Stated problem ▸
Rewrite everything from the start of the listing down through the line containing "pyautogui.click(x=13, y=555)", replacing "magnifier" with "magnifying glass" and leaving all else unchanged.
>> START
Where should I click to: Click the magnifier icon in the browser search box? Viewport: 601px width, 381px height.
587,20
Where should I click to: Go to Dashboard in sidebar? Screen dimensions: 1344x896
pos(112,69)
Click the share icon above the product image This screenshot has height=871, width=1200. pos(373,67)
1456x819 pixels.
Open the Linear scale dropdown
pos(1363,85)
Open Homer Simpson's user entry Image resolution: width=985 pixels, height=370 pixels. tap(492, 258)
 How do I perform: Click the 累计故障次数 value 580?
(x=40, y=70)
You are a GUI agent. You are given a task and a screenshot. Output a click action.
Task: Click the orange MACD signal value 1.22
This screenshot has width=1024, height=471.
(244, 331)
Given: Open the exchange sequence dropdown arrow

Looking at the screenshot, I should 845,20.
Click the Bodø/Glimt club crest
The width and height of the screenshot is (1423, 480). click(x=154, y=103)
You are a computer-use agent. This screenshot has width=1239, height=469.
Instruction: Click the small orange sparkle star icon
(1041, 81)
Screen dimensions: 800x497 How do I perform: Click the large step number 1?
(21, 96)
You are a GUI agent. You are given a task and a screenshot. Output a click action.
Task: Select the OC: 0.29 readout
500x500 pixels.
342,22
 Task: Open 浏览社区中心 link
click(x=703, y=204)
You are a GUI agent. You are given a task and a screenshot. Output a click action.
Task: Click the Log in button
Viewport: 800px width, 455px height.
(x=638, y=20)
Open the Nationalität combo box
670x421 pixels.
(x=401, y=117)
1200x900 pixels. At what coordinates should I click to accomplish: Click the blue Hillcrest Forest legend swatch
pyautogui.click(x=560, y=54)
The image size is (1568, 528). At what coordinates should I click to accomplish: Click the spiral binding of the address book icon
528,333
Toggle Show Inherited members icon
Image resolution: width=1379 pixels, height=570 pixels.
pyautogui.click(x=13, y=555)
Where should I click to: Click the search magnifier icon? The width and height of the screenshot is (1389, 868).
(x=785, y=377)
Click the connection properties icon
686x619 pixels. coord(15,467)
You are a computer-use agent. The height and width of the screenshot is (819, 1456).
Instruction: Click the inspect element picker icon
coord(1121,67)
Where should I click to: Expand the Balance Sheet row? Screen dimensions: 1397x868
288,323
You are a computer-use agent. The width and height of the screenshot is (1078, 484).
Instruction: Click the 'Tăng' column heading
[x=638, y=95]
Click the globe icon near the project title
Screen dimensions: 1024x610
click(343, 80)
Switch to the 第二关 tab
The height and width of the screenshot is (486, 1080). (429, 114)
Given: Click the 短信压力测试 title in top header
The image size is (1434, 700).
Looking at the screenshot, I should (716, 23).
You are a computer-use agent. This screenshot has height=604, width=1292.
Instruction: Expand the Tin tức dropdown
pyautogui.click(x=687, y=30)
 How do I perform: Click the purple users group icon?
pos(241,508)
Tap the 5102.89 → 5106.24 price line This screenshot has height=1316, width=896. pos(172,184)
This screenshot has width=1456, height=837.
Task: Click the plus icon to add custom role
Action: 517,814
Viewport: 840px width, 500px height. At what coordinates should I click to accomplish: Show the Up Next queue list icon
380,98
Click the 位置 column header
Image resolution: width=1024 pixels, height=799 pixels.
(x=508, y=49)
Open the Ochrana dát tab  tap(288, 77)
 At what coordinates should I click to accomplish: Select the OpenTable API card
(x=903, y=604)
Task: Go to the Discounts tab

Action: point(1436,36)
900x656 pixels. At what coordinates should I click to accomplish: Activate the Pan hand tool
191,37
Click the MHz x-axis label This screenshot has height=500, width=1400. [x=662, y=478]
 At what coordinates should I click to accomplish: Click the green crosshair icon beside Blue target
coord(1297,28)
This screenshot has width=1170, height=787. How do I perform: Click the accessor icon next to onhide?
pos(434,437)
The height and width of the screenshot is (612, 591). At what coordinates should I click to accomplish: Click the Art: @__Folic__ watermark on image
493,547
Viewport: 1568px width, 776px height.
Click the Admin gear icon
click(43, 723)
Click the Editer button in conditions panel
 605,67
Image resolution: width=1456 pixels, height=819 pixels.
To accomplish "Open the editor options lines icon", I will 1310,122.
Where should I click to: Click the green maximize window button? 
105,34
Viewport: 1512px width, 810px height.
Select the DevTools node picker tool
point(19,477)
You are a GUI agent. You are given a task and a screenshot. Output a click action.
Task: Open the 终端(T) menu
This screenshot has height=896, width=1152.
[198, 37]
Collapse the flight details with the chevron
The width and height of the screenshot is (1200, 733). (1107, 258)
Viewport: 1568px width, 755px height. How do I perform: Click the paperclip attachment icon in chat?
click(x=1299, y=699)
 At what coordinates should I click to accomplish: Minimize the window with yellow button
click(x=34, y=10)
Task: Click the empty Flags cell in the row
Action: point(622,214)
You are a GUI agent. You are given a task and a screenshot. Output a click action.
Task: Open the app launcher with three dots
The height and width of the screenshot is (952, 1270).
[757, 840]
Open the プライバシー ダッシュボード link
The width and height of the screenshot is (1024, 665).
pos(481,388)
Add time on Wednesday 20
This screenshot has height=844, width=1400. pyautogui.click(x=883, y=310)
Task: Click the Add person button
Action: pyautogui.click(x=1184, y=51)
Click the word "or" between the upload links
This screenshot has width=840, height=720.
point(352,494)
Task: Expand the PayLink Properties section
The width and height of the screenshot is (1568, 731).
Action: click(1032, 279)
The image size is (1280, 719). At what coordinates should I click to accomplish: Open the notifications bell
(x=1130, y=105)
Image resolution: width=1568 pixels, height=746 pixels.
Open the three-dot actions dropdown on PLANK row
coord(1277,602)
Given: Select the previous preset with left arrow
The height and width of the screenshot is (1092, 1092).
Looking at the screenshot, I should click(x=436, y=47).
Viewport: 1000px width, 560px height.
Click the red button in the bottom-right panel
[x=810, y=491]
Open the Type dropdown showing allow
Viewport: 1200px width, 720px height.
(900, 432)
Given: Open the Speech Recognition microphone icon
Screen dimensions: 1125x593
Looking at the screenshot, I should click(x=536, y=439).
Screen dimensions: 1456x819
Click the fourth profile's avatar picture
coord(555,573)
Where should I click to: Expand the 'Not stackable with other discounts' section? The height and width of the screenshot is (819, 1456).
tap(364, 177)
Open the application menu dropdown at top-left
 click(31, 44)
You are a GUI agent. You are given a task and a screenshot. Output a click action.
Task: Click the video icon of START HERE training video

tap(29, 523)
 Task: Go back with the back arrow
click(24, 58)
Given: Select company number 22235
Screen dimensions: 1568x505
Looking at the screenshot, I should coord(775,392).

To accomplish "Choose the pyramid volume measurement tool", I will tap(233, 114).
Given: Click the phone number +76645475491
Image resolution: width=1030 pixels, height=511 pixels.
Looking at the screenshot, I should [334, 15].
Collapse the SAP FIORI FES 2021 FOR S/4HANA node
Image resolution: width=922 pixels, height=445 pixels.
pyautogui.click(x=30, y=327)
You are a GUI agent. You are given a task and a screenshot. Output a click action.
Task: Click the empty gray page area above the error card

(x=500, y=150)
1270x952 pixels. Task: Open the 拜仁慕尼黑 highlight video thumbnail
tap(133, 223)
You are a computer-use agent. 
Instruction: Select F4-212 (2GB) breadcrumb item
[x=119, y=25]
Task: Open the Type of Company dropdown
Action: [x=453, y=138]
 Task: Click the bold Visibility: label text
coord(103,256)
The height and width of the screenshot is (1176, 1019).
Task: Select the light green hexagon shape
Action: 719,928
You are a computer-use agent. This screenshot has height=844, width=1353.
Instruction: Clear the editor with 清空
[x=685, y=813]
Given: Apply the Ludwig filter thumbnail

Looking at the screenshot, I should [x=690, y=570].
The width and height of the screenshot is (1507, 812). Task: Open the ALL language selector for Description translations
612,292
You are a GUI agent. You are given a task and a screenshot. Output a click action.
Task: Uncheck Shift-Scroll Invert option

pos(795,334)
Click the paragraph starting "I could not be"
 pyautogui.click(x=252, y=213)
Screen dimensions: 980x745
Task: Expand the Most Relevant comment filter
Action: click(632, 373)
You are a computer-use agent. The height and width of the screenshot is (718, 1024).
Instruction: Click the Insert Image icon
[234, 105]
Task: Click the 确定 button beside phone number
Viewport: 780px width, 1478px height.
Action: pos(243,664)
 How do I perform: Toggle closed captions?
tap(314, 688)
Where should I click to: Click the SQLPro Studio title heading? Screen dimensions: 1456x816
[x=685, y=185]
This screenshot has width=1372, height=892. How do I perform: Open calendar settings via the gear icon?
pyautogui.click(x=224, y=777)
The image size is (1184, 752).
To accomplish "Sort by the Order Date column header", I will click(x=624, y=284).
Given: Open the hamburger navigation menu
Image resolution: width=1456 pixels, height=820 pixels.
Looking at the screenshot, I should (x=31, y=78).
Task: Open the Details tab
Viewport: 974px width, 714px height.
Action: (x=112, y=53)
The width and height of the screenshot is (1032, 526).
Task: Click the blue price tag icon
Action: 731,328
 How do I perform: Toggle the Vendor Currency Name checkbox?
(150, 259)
>> END
Expected answer ▸
Where should I click to: Click the magnifying glass icon in the browser search box? Viewport: 601px width, 381px height.
587,20
Where should I click to: Go to Dashboard in sidebar? Screen dimensions: 1344x896
pos(112,69)
Click the share icon above the product image This screenshot has height=871, width=1200. pos(373,67)
1456x819 pixels.
Open the Linear scale dropdown
pos(1363,85)
Open Homer Simpson's user entry Image resolution: width=985 pixels, height=370 pixels. tap(492, 258)
 How do I perform: Click the 累计故障次数 value 580?
(x=40, y=70)
You are a GUI agent. You are given a task and a screenshot. Output a click action.
Task: Click the orange MACD signal value 1.22
This screenshot has width=1024, height=471.
(244, 331)
Given: Open the exchange sequence dropdown arrow

Looking at the screenshot, I should 845,20.
Click the Bodø/Glimt club crest
The width and height of the screenshot is (1423, 480). click(x=154, y=103)
You are a computer-use agent. This screenshot has width=1239, height=469.
Instruction: Click the small orange sparkle star icon
(1041, 81)
Screen dimensions: 800x497 How do I perform: Click the large step number 1?
(21, 96)
You are a GUI agent. You are given a task and a screenshot. Output a click action.
Task: Select the OC: 0.29 readout
500x500 pixels.
342,22
 Task: Open 浏览社区中心 link
click(x=703, y=204)
You are a GUI agent. You are given a task and a screenshot. Output a click action.
Task: Click the Log in button
Viewport: 800px width, 455px height.
(x=638, y=20)
Open the Nationalität combo box
670x421 pixels.
(x=401, y=117)
1200x900 pixels. At what coordinates should I click to accomplish: Click the blue Hillcrest Forest legend swatch
pyautogui.click(x=560, y=54)
The image size is (1568, 528). At what coordinates should I click to accomplish: Click the spiral binding of the address book icon
528,333
Toggle Show Inherited members icon
Image resolution: width=1379 pixels, height=570 pixels.
pyautogui.click(x=13, y=555)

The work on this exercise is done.